“I do love you, Aunt Miriam!” said Charles, putting an arm round her, and giving her the hug of the privileged. “A turn in yourself, that's what you are! Don't worry! Abby and I are your alibis—same like you're ours!”
“Don't be silly!” she said, pushing him away. “You know what I mean!” She cast another glance at the corpse, and said with some asperity: “I shall be glad when someone comes to relieve us! If there were anything one could do! But there isn't. In fact, I imagine that the less we do the better it will be. Standing about to keep watch over a dead man! It's all very well for you to laugh, but I wasn't brought up to this sort of thing.”
However, when Charles suggested that she might as well return to her home, she gave a scornful snort, and resumed her scrutiny of the flower-beds. Fortunately, they had not long to wait before relief came in the substantial form of Police Constable Hobkirk, a stout and middle-aged man who inhabited a cottage in the High Street, and devoted as much of his time as could be spared from his not very arduous police-duties to the cultivation of tomatoes, vegetable-marrows and flowers which almost invariably won the first prizes at all the local shows.
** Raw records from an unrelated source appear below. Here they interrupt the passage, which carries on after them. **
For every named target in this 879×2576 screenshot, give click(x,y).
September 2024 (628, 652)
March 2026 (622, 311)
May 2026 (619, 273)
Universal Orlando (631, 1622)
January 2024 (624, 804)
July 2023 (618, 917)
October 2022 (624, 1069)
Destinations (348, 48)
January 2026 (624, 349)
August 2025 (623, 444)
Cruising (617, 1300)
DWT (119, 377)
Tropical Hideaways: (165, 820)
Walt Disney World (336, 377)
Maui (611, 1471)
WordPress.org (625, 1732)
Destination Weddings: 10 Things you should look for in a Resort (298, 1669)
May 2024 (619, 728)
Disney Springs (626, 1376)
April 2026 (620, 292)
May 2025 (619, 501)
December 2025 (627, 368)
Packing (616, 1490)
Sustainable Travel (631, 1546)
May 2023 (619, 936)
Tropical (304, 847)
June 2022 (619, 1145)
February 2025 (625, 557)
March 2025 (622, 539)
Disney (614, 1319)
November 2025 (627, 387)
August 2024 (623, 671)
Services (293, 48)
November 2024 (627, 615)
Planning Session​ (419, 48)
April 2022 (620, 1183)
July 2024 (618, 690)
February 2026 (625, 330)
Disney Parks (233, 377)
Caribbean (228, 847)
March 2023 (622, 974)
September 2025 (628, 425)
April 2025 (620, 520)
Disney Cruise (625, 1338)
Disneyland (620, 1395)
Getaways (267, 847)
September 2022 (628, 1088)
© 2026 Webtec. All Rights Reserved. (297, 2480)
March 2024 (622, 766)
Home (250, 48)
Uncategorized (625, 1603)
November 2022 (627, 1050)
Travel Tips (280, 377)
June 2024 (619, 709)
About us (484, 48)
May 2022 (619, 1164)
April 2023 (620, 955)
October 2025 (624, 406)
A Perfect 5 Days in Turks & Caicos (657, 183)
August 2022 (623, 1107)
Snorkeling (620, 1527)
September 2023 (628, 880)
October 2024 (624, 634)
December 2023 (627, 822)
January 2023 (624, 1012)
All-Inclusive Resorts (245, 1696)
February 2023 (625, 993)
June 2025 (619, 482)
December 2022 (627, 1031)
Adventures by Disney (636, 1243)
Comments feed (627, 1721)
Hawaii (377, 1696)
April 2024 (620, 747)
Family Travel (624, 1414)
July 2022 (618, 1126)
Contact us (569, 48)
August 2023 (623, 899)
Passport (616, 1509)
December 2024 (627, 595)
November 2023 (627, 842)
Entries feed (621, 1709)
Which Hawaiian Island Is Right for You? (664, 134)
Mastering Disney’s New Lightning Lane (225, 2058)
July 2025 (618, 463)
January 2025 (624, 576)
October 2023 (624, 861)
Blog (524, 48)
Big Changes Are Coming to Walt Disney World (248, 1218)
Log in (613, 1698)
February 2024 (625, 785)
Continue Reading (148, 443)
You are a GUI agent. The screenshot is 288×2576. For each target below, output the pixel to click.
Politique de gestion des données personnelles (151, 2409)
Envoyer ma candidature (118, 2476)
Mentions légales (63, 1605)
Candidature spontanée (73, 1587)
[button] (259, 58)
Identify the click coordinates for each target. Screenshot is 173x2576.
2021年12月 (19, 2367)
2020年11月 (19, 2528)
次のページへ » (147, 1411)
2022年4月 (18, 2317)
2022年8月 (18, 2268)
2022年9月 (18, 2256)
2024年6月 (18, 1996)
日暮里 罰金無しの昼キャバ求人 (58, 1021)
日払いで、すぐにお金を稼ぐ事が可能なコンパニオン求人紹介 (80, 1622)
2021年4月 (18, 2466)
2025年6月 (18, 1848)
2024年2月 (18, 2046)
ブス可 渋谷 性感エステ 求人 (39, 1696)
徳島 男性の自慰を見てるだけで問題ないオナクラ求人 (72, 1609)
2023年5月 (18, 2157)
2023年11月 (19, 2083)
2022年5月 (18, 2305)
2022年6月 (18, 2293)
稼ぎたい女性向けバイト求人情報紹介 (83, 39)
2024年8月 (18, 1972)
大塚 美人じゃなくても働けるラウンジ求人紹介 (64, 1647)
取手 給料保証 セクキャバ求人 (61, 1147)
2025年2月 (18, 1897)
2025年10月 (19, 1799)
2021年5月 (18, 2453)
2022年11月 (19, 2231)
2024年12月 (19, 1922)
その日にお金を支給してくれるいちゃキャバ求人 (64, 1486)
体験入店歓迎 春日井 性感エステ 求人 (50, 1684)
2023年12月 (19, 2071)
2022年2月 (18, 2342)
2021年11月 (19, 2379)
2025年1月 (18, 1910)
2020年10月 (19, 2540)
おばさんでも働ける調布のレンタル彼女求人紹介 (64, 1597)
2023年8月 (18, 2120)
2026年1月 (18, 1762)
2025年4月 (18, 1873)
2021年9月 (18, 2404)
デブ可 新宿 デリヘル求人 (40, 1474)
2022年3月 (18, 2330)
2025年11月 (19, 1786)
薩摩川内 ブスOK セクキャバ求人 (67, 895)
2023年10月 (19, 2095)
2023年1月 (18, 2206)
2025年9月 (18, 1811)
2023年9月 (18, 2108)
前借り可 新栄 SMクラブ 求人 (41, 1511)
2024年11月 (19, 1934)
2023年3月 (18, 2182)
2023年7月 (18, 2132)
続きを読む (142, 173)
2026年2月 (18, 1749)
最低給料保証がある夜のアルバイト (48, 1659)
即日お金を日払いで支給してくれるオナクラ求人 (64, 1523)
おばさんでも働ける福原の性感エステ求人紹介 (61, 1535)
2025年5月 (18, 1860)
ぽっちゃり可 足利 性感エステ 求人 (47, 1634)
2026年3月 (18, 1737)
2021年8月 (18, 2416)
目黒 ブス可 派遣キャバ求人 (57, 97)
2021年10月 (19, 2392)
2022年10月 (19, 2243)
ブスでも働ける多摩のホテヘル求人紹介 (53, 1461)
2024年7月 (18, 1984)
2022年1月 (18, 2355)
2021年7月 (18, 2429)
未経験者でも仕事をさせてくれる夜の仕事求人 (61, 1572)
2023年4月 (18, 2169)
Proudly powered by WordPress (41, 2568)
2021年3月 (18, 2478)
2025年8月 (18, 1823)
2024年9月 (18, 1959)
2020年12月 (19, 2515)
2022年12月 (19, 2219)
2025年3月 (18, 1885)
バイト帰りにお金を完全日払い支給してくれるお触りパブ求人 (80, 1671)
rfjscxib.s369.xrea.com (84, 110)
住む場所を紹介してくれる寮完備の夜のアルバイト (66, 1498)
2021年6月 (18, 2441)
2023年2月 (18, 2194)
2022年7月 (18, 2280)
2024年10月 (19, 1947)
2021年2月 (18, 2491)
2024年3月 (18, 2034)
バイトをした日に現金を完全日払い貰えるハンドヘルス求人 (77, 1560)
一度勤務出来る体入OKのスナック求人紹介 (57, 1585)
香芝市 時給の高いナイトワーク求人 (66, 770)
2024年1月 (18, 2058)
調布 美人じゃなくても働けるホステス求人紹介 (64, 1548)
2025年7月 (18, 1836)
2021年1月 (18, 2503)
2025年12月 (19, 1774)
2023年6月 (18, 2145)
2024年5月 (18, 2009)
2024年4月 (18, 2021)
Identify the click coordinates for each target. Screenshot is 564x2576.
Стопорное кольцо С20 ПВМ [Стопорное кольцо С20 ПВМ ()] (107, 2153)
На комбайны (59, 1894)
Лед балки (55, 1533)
He came up the lane on his bicycle, very hot, for he had been pedalling as vigorously as was suitable for a man of his girth, and a little out of breath. Alighting ponderously from his machine, he propped it against the hedge, and, before entering the garden, removed his cap, and mopped his face and neck with a large handkerchief.
“Good lord! I forgot all about Hobkirk!” exclaimed Charles, conscience-stricken. “I expect I ought to have notified him, not Bellingham. He looks a bit disgruntled, doesn't he? Hallo, Hobkirk! I'm glad you've turned up. Bad business, this.”
“Evening, sir.”
“Evening, miss,” said Hobkirk, a note of formality in his voice. “Now, just how did this happen?”
“Good lord, I don't know!” replied Charles. “Miss Patterdale doesn't either. We weren't here. Miss Warrenby found the body, just as you see it, and came to Fox Cottage for help.”
“Oh!” said Hobkirk noncommittally. He produced a small notebook from his pocket, and the stub of a pencil. “At what time would that have been?” he asked.
Charles looked at Miss Patterdale. “Do you know? I'm hanged if I do!”